Dossier : IMM-3281-13

Référence : 2014 CF 681

[TRADUCTION FRANÇAISE CERTIFIÉE, NON RÉVISÉE]

Ottawa (Ontario), le 11 juillet 2014

En présence de monsieur le juge Manson

ENTRE :

LATIF AHMAD ANWAR

demandeur

et

LE MINISTRE DE LA CITOYENNETÉ ET DE L’IMMIGRATION

défendeur

JUGEMENT ET MOTIFS

[1]               La Cour est saisie d’une demande de contrôle judiciaire, présentée en application du paragraphe 72(1) de la Loi sur l’immigration et la protection des réfugiés, LC 2001, c 27 [la Loi], de la décision rendue par Pasquale Fiorino, commissaire de la Section de la protection des réfugiés de la Commission de l’immigration et du statut de réfugié [la Commission]. La Commission a rejeté la demande d’asile du demandeur après avoir conclu que ce dernier n’avait ni la qualité de réfugié au sens de la Convention ni celle de personne à protéger, aux termes respectivement des articles 96 et 97 de la Loi.

I.                   Questions à trancher

[2]               Les questions à trancher dans le cadre de la présente demande sont les suivantes :

A.    La Commission a-t-elle manqué à son obligation d’équité procédurale envers le demandeur?

B.     La Commission a‑t‑elle pris une décision déraisonnable en concluant que le demandeur n’est pas un ahmadi?

II.                Contexte

[3]               Le demandeur est un citoyen du Pakistan. Il soutient être un adepte de l’ahmadiyya, mouvement religieux islamique. 

[4]               Dans l’exposé circonstancié de son formulaire de renseignements personnels [FRP], le demandeur décrit diverses formes de persécution dont il aurait fait l’objet en tant qu’ahmadi au Pakistan. En 1974, le gouvernement pakistanais a déclaré que les ahmadis n’étaient pas des musulmans. En 1984, la plupart des pratiques religieuses de l’ahmadiyya ont été interdites par le gouvernement.

[5]               Le demandeur décrit plusieurs incidents de persécution auxquels il a personnellement été exposé. En 1953, il y avait constamment des émeutes anti‑ahmadis dans le quartier où vivait le demandeur. Ce dernier et sa famille n’ont pas quitté leur domicile durant les émeutes.

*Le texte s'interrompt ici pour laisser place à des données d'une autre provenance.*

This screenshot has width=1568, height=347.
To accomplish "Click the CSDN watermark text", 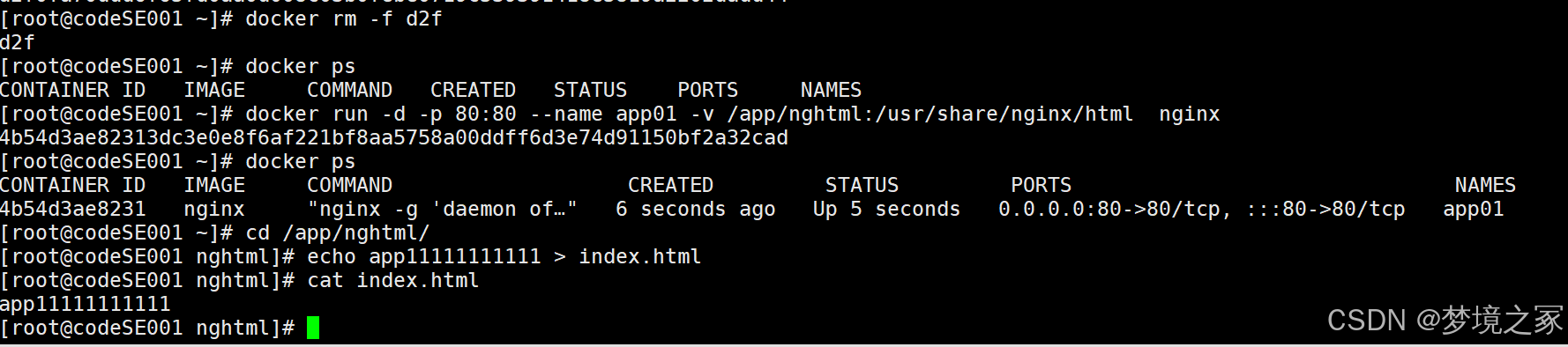I will coord(1445,319).
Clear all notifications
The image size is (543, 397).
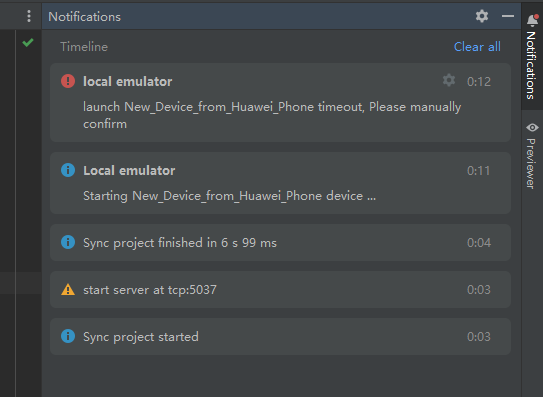pos(477,47)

[6]               Après les émeutes, les extrémistes de la région ont commencé à harceler le demandeur et sa famille. Des menaces ont été proférées à l’endroit du père du demandeur. Le demandeur s’est mis à pratiquer sa religion en cachette.

[7]               À compter de 1966, le demandeur a élu domicile à Karachi, où il est devenu enseignant. Ses collègues savaient qu’il était un adepte de cette religion. Toutefois, le demandeur n’avait informé personne du quartier. Il a incité ses enfants à ne pas dévoiler leur religion à personne. Outre quelques commentaires défavorables à l’égard des ahmadis, la situation du demandeur ne lui a posé aucun problème avant 2011.

[8]               En octobre 2011, un voisin a accusé le demandeur d’être un ahmadi. Le voisinage a commencé à le harceler verbalement.

[9]               En décembre 2011, un homme a frappé chez le demandeur et lui a demandé d’ouvrir la porte, ce que le demandeur a refusé de faire étant donné qu’il ne reconnaissait pas la voix de son interlocuteur. L’homme lui a répondu qu’il [traduction] « reviendrait s’occuper de lui » et qu’il ne pourrait pas s’enfuir.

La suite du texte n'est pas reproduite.